── RECORDED DATA ──
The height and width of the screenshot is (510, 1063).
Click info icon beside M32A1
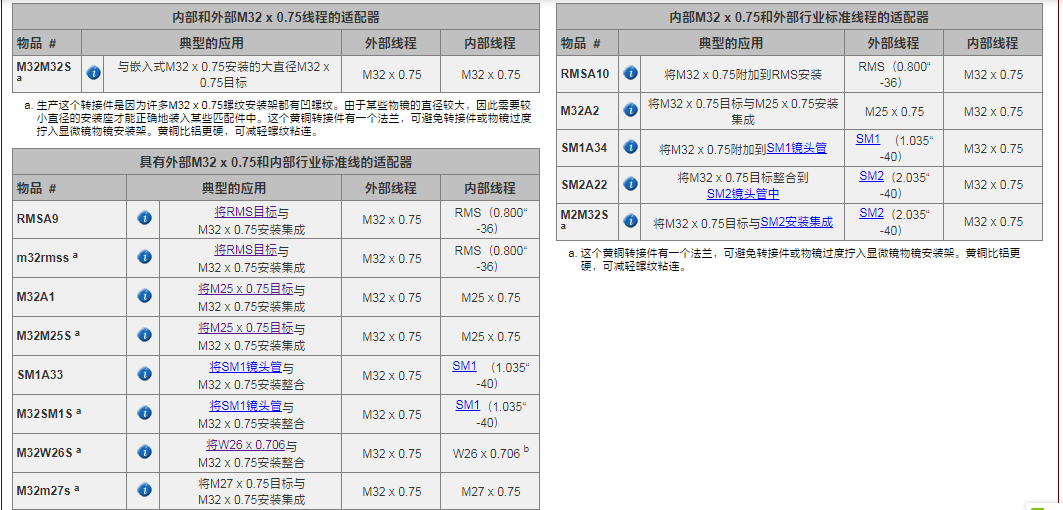[x=144, y=296]
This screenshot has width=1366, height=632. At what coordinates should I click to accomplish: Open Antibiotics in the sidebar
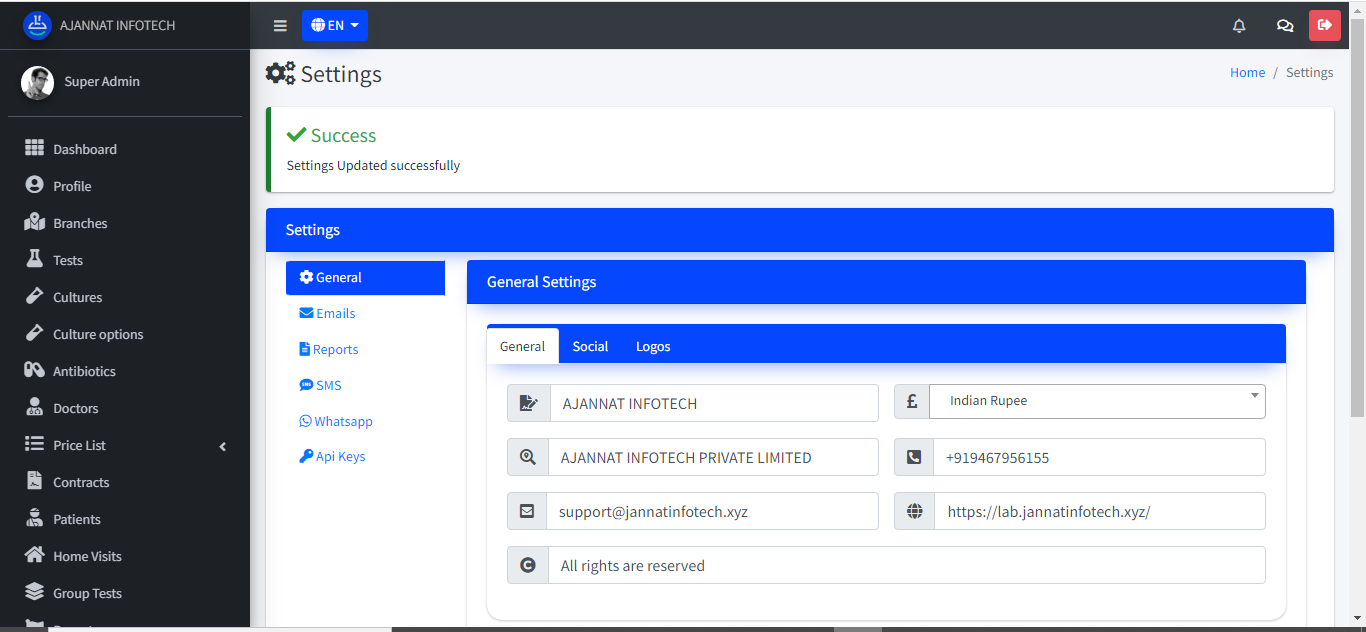coord(84,371)
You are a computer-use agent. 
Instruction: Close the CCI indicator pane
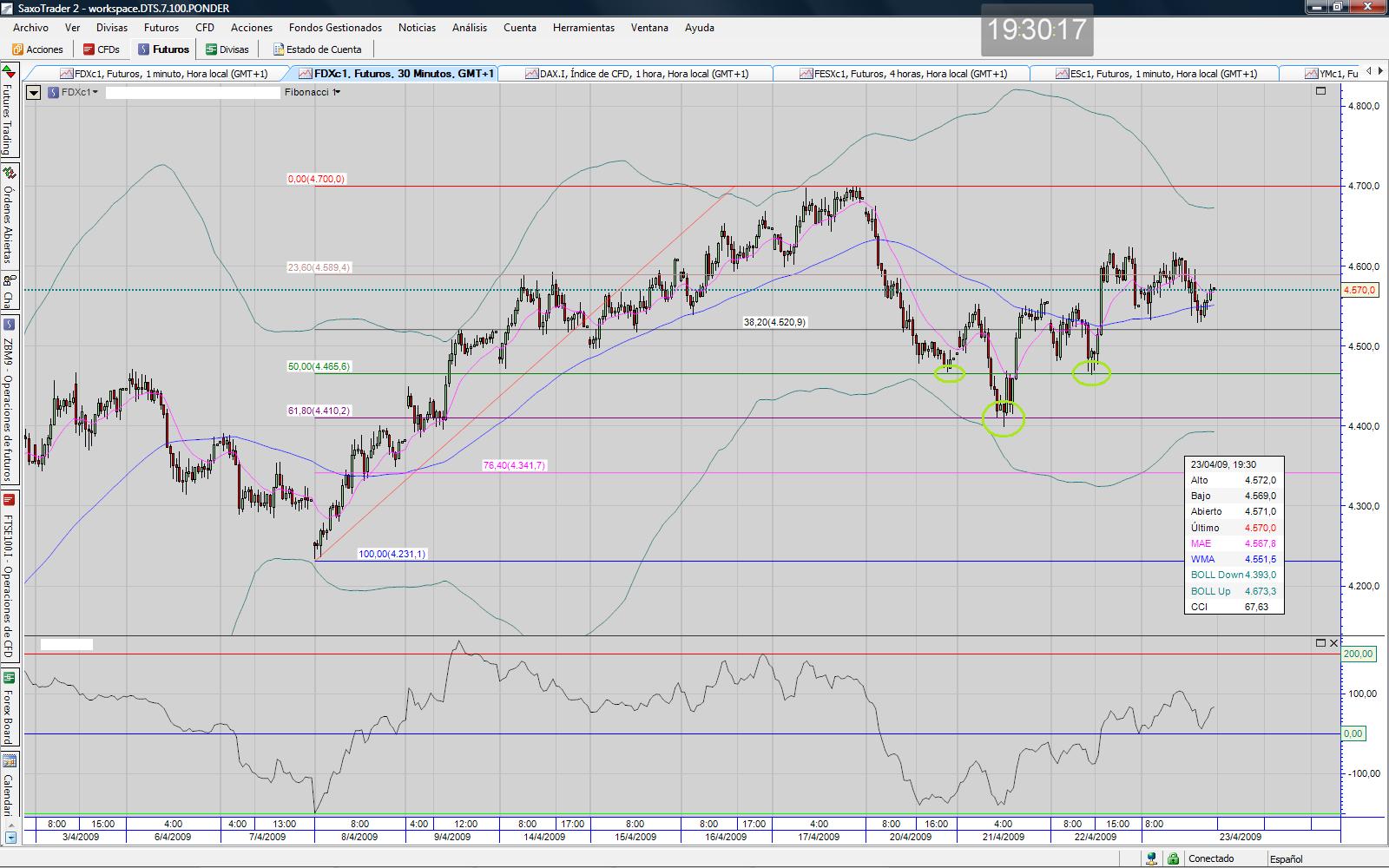coord(1333,643)

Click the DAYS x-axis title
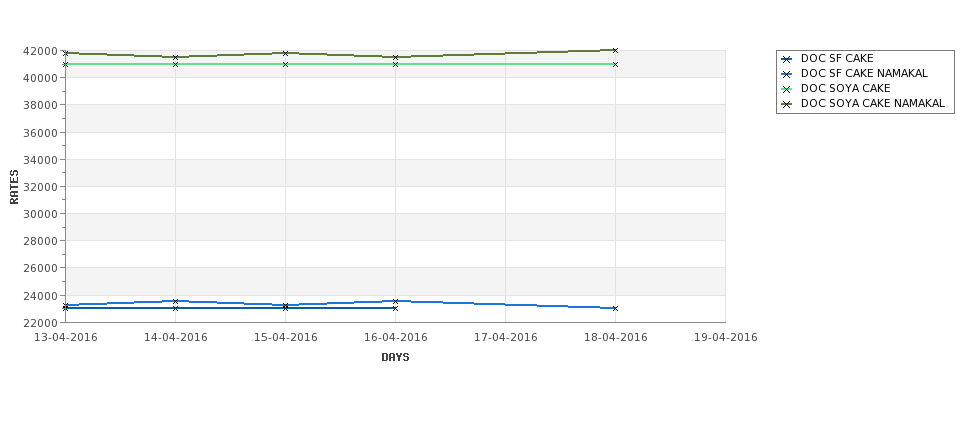395,358
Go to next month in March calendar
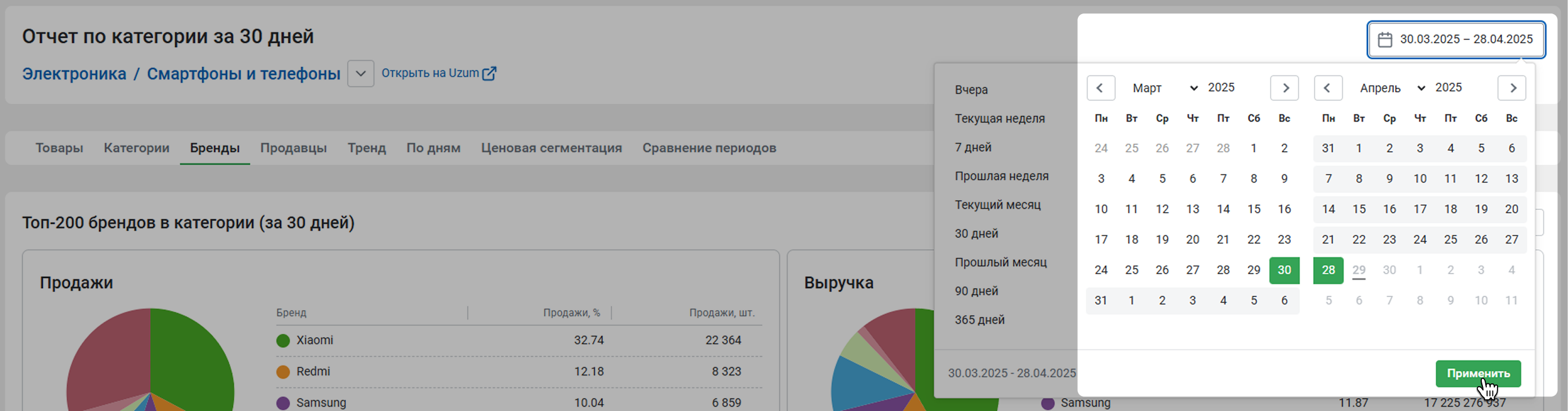 [1285, 88]
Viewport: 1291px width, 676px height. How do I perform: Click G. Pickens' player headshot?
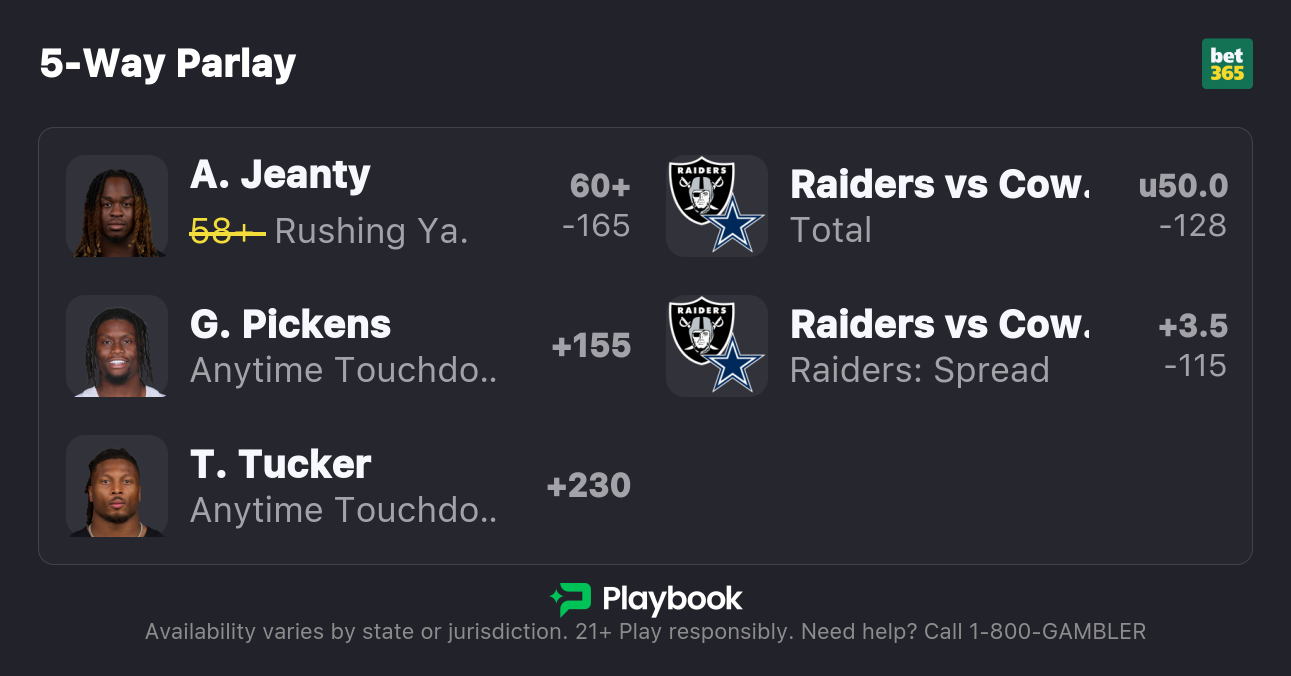pos(117,346)
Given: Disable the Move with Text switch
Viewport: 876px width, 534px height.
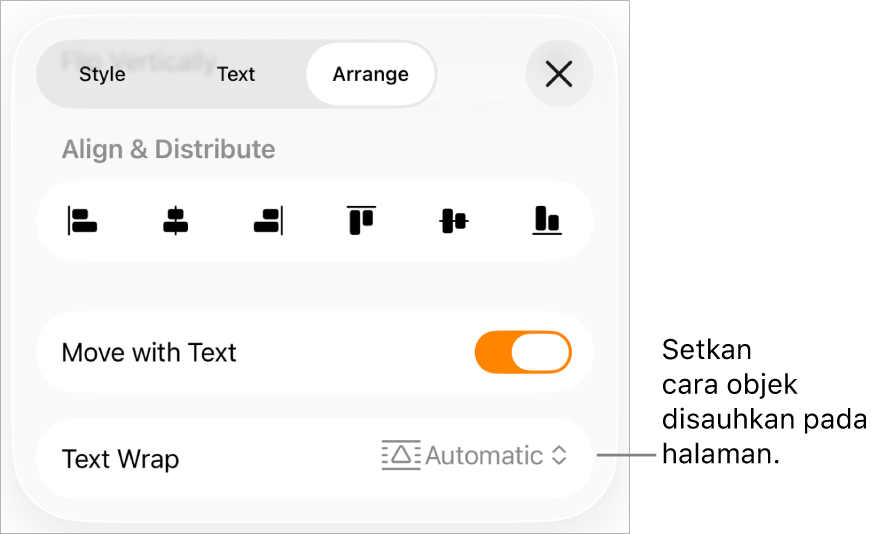Looking at the screenshot, I should click(523, 353).
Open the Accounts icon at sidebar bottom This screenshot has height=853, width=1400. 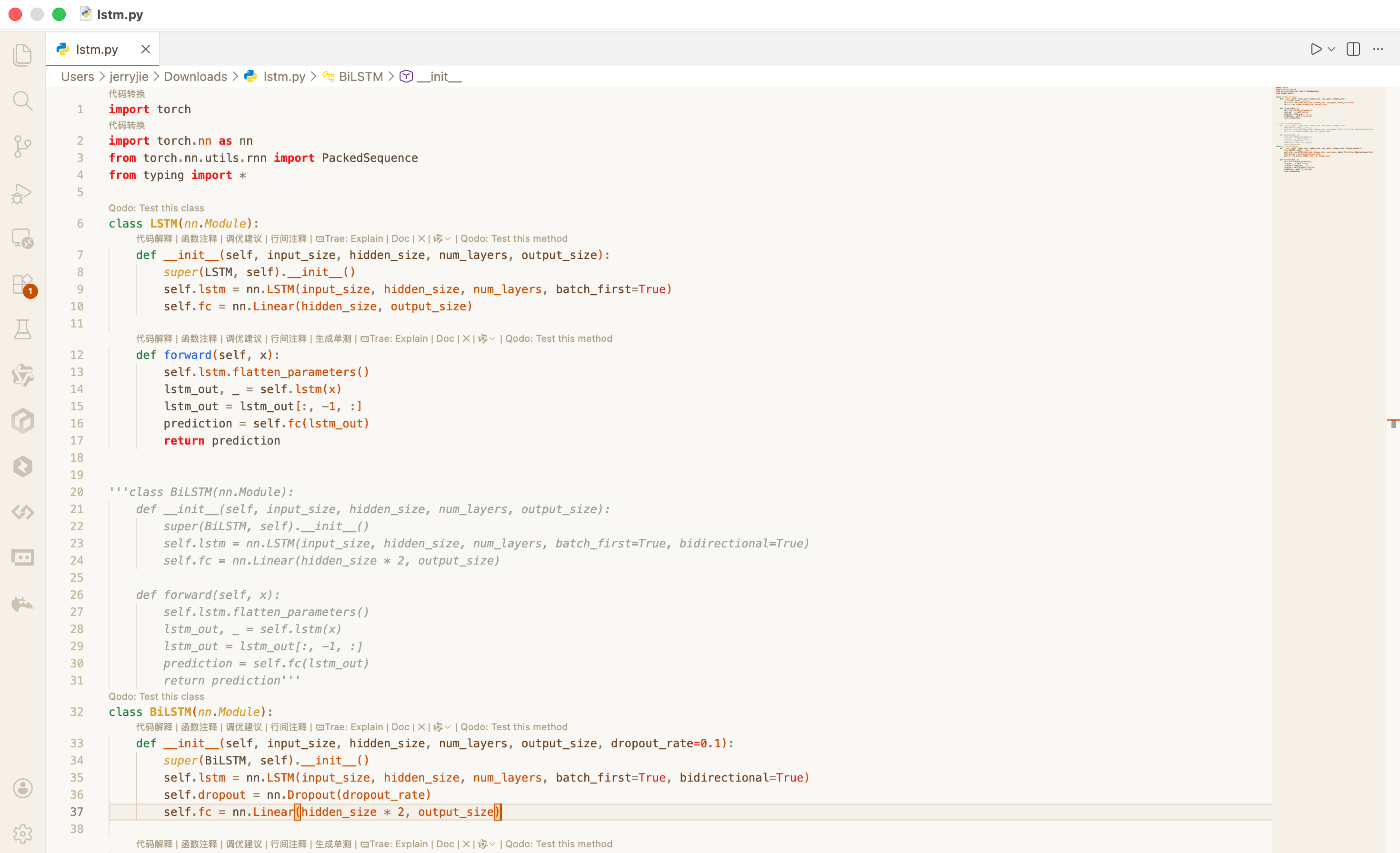tap(23, 788)
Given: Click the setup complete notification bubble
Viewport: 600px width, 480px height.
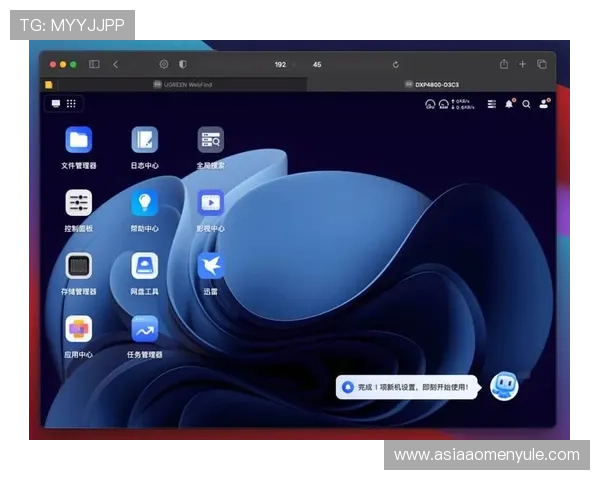Looking at the screenshot, I should (x=410, y=386).
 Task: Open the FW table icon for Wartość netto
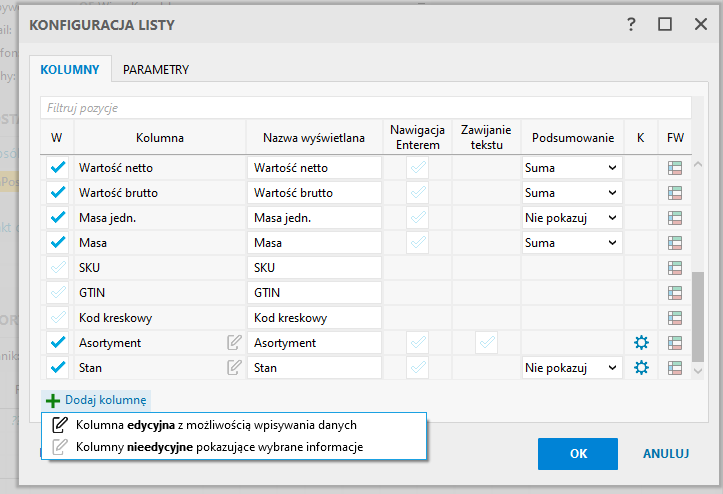coord(676,168)
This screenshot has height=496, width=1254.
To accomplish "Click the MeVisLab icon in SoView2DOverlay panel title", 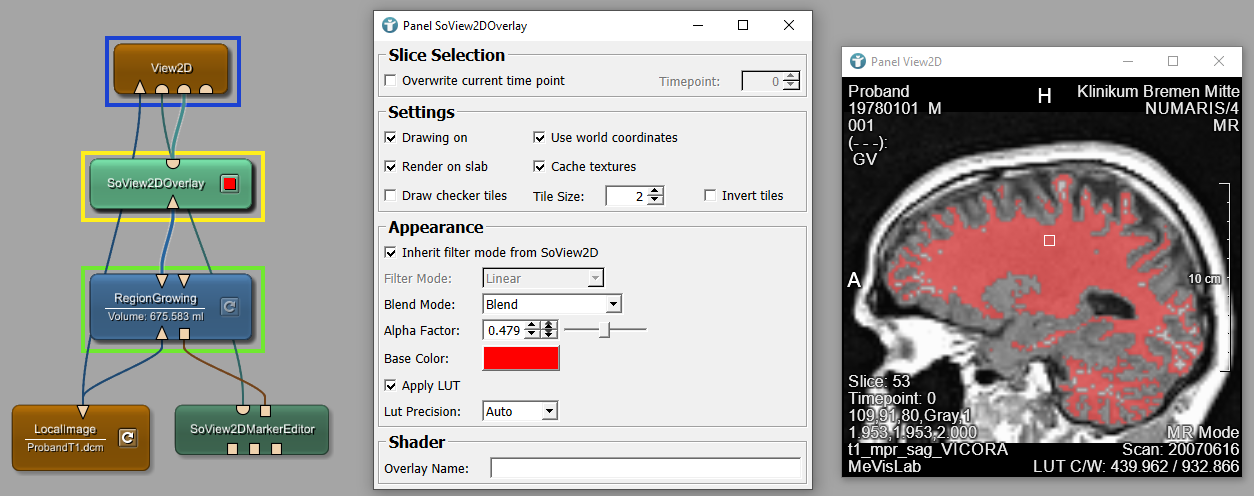I will tap(390, 25).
───
DIRECTIONS: In the stretch of data from the line containing "Go to next month in March calendar" through the line containing "pos(117,346)", change "headshot" to "portrait" and leave everything else as it is. Omit the pictures from your answer.

RESULT FOR THIS TASK:
Go to next month in March calendar
 [1285, 88]
Viewport: 1291px width, 676px height. How do I perform: Click G. Pickens' player portrait?
pos(117,346)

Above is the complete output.